## PROVIDED RECORDS
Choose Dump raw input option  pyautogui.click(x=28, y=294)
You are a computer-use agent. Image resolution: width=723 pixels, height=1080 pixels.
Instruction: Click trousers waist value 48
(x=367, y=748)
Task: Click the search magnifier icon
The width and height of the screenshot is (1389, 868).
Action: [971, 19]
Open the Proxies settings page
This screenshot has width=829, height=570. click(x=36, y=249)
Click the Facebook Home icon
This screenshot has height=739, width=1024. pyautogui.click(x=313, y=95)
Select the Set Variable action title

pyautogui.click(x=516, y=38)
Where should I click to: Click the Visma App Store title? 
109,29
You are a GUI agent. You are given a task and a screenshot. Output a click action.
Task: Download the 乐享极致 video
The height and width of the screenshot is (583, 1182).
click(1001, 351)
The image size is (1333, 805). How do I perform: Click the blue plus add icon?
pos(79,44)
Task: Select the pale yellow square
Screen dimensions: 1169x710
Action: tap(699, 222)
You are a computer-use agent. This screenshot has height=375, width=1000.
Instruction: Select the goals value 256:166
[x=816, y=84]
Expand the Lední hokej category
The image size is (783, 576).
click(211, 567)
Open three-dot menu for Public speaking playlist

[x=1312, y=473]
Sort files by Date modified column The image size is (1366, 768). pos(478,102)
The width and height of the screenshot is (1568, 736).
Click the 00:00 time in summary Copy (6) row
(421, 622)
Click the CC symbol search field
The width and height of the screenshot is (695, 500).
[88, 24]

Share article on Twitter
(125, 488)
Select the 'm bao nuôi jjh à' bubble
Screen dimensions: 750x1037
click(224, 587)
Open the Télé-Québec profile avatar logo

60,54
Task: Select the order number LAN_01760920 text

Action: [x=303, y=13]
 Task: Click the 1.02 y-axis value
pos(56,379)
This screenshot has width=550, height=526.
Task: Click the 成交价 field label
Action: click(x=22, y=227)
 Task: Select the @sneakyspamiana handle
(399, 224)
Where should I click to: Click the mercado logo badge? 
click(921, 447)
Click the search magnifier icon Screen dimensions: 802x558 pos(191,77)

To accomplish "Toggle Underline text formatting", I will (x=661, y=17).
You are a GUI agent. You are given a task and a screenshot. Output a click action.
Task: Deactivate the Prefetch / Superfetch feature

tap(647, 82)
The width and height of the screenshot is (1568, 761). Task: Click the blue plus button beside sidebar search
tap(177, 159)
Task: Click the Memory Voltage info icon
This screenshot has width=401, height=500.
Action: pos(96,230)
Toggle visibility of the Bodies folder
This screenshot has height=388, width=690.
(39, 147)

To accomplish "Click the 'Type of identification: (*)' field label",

## WHAT IS REQUIRED
From the records, copy every line that has the string "magnifier" in it.

## TASK OUTPUT
Task: Click the search magnifier icon
Click the search magnifier icon Screen dimensions: 802x558 pos(191,77)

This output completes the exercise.